We recently switched from cable to DSL, along with carriers of the service.  When it was cable, my network was named "the interwebz".   Now that its DSL, its named "Myqwest7263".  Interwebz still shows up, and still shows you can connect to it.  My computer was automatically connecting to it and the internet was choppy.  I opened the network center to remove "interwebz" from my list.  I also see "myqwest1229".  The only other network in the area is my neighbors, which  is "linksys"  I'm quite positive "myqwest1229" is my connection also.  Why is my old network name still connectable?  why does my router show 3 names?  Is this effecting its performance?  Its a belkin.   

Also i bought a cheap wireless card off ebay that plugs into my USB when i installed windows 7, because my old one wouldnt work.  Is this affecting my internet speed any?  
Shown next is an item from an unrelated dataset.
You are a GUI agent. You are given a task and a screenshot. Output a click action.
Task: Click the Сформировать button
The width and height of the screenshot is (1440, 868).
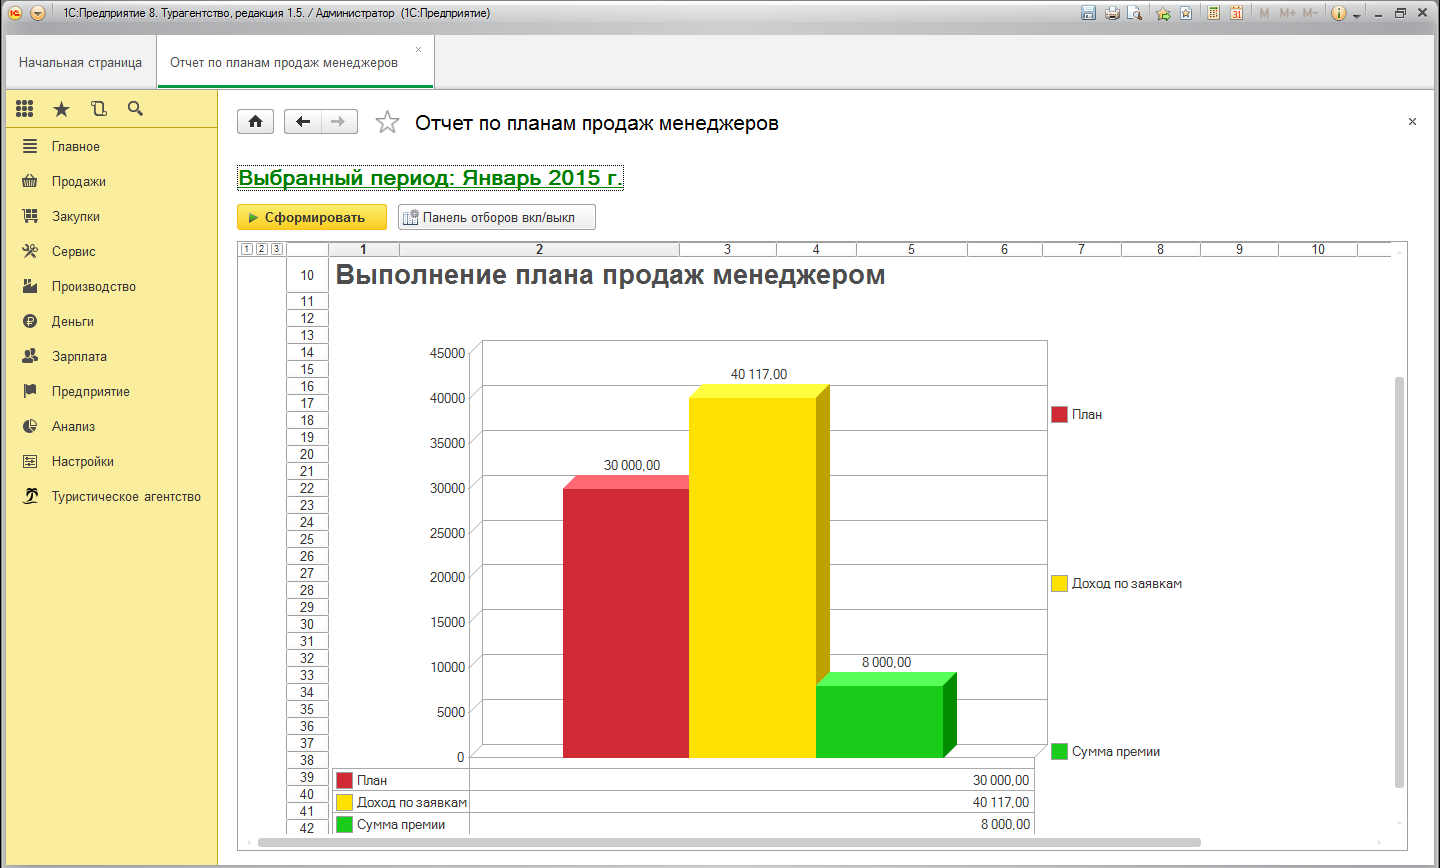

I know computer basics, maybe a bit more then the average person.  So forgive me if this doesnt matter or isnt affecting anything, i figured id ask.  I searched some first, i couldnt figure out what key words to search, didnt know how to describe my problem.  Thanks guys! any help is appreciated.

-Brett


----------



## johnb35 (Oct 10, 2010)

You should only be able too see the wireless networks in your area. Evidently there is another quest wireless modem/router near your home. As far as your old network name still being visible either the modem/router is still on or you need to refresh your available wireless networks. A usb wireless adapter will work as long as your close to the wireless modem/router. However if you are aa decent distance away I recommend getting a pci wireless card that has antennaes on it.


----------



## fiveforwardgears (Oct 11, 2010)

johnb35 said:


> You should only be able too see the wireless networks in your area. Evidently there is another quest wireless modem/router near your home. As far as your old network name still being visible either the modem/router is still on or you need to refresh your available wireless networks. A usb wireless adapter will work as long as your close to the wireless modem/router. However if you are aa decent distance away I recommend getting a pci wireless card that has antennaes on it.



Thank you for the help.  I refreshed my available networks and interwebz is still there.  any ideas on how to get rid of it.


----------



## johnb35 (Oct 11, 2010)

Either you have a corrupt wireless profile or your router that you assigned the network name to is still plugged in and broadcasting wireless.  You could try going into managing your wireless connections and deleting the profile for that network name.


----------



## DETNSWDER (Oct 12, 2010)

Have you taken your computer elsewhere?


----------